Annihilating all that’s made,
To a green thought in a green shade.

I’m beginning to sense a vast synchronicity behind these timeless moments. Martz points out how Traherne, in his Centuries of Meditation, constantly uses the theme of seeing the world about you as if you were the only person in it, as it was back in the perfect, archetypal Eden, much in the same way as Kabbalists talk about getting back to the blissful Ain Soph Aour or limitless light, and Zen Masters meditate on the outcome of unsolvable Koans, in order to still the mind and glimpse the Tao that underlies everything. It’s like seeing the ghost out of the corner of your eye, but when you actually turn and look at it, there’s nothing there. Or like Donne’s description of mysteries, which are plain for all to see, but dazzling like the sun.
In fact, the web of synchronicity is so vast that even Joni Mitchell seems to have tuned in to Neo-Platonism – we’ve got to get ourselves back to the garden.

Maybe these timeless moments are just moments because to sustain them for more than a brief fleeting instant would be more than humankind could stand.  “Humankind cannot bear much reality”, Eliot once famously said, and this is especially true, I suppose, if the reality is the real reality that underlies everything, and not the façade we normally rely on to get us through the day.  Maybe we have to fret and worry about whether there is a God, simply because if the majesty and certainty of whatever it is that exists outside of time and underpins the entire universe was revealed to us irrevocably and constantly, we would indeed be dazzled, or fried to a crisp, like a moth that got too near the candle.

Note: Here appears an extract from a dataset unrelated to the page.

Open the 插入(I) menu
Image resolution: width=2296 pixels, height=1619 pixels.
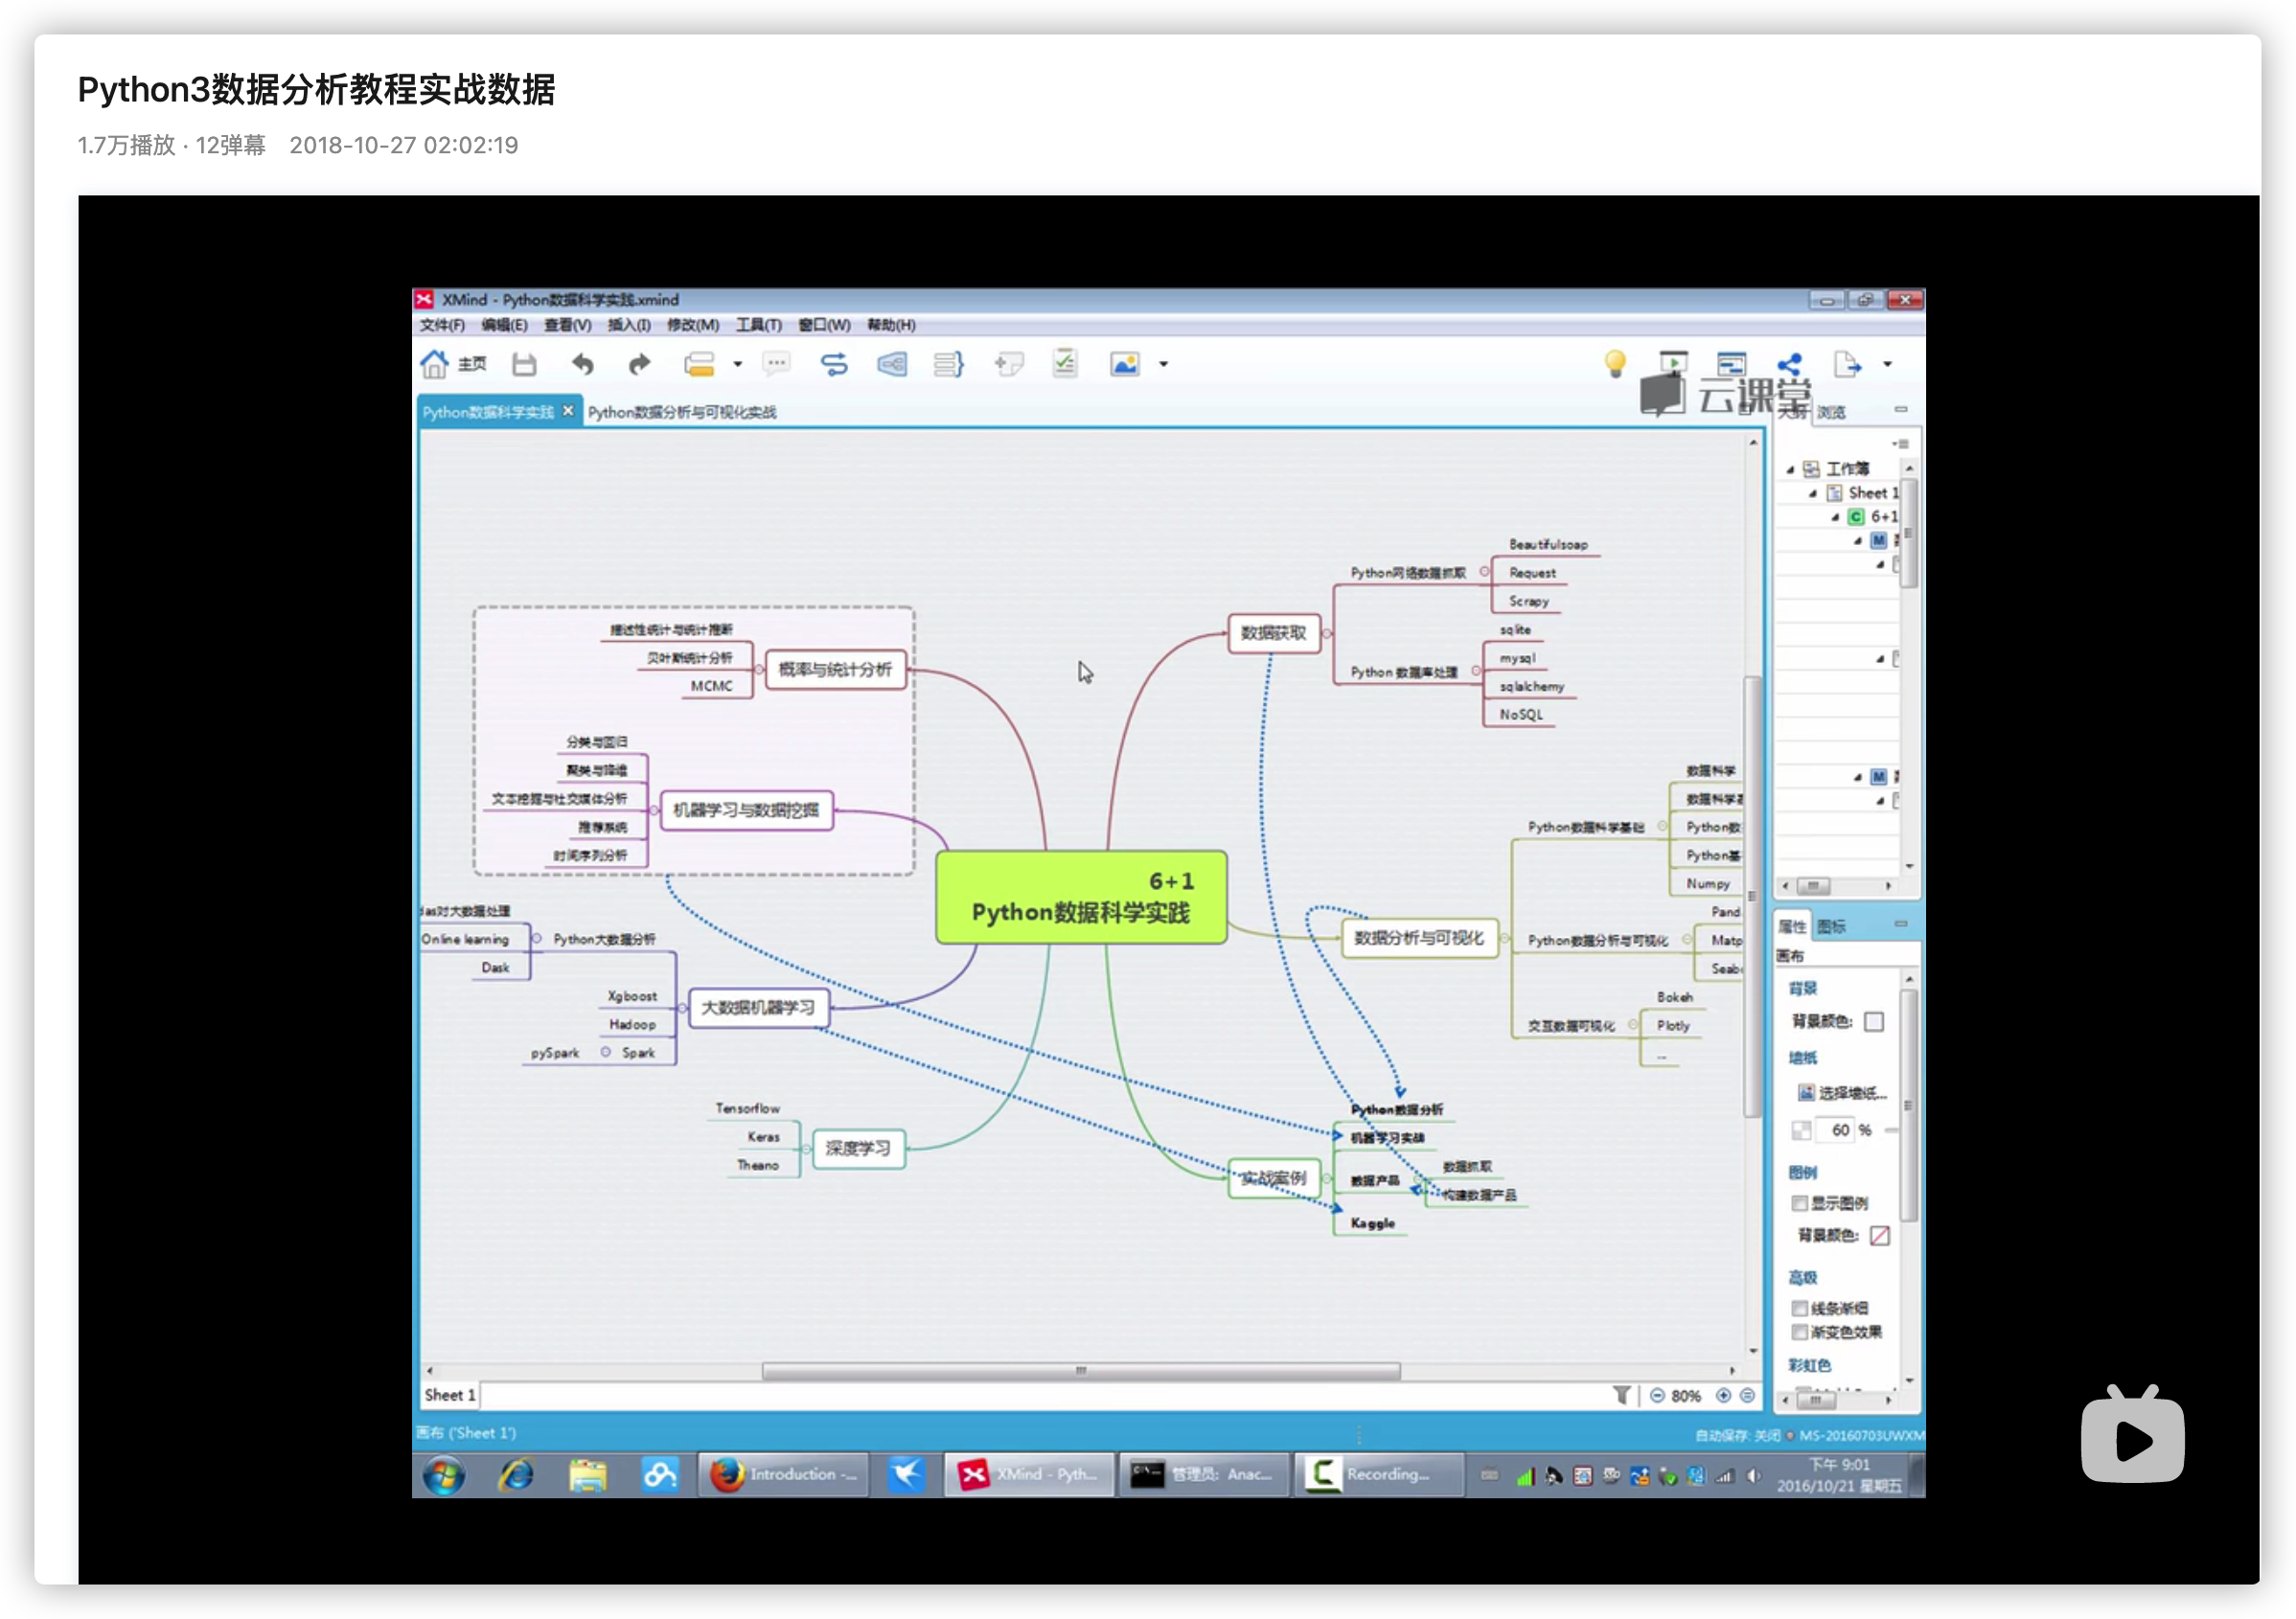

Well, once again, it’s got to be Sunday teatime and I am, once again, in pretty much the same position (physically as well as spiritually) that I was in at this time last week.  God alone knows what next week will bring, but at least on Friday the referendum will be over, one way or another. I could do with a week unlike last week, however, I’ve had enough of “the heartaches and the thousand natural shocks that flesh is heir to” for a while, thanks.  I toyed with signing off with either the wistful Caledonia, by Dougie McLean, with its line of

If I should become a stranger, it would make me more than sad

Then I considered Will Ye No Come Back Again, or even Auld Lang Syne, but I think both of those are more appropriate for when the referendum campaign has been lost, and Scotland has voted to break away. So my final choice came down to the sentiments expressed in Both Sides The Tweed.

And now, I must post this, then go and change the grit in Matilda’s litter tray. After enlightenment, the laundry.